(ENTRIES SUPPLIED)

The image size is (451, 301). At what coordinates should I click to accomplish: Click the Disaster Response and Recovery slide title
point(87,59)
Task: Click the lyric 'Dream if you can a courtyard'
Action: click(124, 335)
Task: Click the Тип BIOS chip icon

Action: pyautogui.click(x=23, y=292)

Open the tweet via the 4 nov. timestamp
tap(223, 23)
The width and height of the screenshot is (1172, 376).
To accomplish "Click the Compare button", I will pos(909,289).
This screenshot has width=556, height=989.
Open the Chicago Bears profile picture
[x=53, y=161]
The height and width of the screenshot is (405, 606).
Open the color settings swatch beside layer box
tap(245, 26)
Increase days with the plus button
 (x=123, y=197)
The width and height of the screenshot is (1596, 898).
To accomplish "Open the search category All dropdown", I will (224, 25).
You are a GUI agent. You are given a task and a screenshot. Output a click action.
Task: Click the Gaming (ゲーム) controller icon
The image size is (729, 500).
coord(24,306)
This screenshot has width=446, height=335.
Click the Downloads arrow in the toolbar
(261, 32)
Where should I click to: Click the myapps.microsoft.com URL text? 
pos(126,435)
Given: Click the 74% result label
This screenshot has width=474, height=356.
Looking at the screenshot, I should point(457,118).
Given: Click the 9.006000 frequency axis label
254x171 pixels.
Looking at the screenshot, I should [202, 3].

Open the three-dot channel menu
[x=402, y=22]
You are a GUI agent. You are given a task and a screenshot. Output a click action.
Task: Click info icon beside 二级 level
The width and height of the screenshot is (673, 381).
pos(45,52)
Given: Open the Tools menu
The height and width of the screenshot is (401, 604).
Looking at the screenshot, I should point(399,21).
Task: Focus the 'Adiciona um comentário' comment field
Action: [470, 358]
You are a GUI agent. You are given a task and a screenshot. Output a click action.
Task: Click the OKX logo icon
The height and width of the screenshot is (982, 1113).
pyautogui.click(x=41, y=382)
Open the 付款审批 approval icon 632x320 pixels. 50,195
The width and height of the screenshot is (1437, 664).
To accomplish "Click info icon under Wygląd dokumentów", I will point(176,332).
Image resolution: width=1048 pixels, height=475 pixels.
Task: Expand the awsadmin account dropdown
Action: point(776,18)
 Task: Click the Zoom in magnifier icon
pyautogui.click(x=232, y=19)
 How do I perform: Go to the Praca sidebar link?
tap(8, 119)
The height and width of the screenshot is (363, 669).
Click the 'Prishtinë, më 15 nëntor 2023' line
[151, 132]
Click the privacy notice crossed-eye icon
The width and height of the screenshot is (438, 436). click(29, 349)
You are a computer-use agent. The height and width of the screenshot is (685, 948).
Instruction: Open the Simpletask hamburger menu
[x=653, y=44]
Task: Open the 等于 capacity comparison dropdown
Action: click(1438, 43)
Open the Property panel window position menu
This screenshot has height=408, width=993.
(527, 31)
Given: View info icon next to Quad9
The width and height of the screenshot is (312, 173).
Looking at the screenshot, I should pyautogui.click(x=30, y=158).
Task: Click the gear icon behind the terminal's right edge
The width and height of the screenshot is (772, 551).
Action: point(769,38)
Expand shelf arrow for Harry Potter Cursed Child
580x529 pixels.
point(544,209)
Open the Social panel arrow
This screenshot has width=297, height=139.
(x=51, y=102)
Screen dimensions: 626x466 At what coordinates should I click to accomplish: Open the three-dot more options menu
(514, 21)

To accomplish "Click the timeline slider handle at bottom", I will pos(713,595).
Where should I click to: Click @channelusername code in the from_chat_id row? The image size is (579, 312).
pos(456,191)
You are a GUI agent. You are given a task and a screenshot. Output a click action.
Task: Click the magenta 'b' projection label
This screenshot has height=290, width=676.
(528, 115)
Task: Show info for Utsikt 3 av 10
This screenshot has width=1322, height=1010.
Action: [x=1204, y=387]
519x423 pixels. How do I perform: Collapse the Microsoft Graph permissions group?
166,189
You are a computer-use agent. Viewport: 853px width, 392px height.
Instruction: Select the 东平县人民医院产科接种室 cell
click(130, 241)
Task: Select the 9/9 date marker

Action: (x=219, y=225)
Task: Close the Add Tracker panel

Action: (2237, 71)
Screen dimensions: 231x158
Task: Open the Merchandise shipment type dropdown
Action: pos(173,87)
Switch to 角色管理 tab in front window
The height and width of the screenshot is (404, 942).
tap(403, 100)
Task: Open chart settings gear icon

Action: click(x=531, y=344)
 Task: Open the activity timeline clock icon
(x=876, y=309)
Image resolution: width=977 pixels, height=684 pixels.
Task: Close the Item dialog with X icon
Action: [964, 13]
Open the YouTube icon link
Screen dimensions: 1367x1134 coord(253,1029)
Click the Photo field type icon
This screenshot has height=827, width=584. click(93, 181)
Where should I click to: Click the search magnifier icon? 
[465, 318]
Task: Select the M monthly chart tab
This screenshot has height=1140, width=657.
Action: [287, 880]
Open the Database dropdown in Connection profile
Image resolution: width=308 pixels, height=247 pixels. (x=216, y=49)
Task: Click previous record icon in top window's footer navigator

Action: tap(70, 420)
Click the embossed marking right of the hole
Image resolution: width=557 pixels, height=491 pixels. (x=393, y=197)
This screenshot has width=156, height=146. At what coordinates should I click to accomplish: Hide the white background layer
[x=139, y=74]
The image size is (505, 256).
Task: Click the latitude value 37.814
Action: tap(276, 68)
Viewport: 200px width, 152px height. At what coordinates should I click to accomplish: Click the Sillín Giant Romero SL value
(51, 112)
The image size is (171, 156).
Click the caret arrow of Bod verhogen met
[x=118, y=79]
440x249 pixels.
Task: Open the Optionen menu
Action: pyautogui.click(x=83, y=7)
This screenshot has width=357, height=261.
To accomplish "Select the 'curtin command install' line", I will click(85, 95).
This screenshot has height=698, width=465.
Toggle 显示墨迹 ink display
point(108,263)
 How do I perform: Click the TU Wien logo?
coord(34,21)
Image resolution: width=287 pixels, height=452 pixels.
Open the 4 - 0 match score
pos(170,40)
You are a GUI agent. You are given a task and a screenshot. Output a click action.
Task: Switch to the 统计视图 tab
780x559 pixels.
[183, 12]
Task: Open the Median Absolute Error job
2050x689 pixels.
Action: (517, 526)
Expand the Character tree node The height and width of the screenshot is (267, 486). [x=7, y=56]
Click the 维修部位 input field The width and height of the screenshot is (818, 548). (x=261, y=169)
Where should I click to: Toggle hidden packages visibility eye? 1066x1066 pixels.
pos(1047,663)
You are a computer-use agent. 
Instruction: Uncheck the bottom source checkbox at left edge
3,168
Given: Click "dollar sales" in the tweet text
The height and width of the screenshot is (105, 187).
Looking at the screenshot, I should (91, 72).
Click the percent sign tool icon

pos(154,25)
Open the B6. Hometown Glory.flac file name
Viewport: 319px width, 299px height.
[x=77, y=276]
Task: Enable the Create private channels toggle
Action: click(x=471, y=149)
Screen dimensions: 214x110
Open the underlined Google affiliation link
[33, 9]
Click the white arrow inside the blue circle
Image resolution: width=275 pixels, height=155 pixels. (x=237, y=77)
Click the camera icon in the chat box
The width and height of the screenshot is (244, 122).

(End ENTRIES SUPPLIED)

__INSTRUCTIONS FOR THE TASK__:
The range runs from the line above containing "Open the three-dot channel menu" to the line containing "The height and width of the screenshot is (363, 669).", inclusive. Restate those lines word for word and no others.

__RESPONSE TO THE TASK__:
Open the three-dot channel menu
[x=402, y=22]
You are a GUI agent. You are given a task and a screenshot. Output a click action.
Task: Click info icon beside 二级 level
The width and height of the screenshot is (673, 381).
pos(45,52)
Given: Open the Tools menu
The height and width of the screenshot is (401, 604).
Looking at the screenshot, I should point(399,21).
Task: Focus the 'Adiciona um comentário' comment field
Action: [470, 358]
You are a GUI agent. You are given a task and a screenshot. Output a click action.
Task: Click the OKX logo icon
The height and width of the screenshot is (982, 1113).
pyautogui.click(x=41, y=382)
Open the 付款审批 approval icon 632x320 pixels. 50,195
The width and height of the screenshot is (1437, 664).
To accomplish "Click info icon under Wygląd dokumentów", I will point(176,332).
Image resolution: width=1048 pixels, height=475 pixels.
Task: Expand the awsadmin account dropdown
Action: point(776,18)
 Task: Click the Zoom in magnifier icon
pyautogui.click(x=232, y=19)
 How do I perform: Go to the Praca sidebar link?
tap(8, 119)
The height and width of the screenshot is (363, 669).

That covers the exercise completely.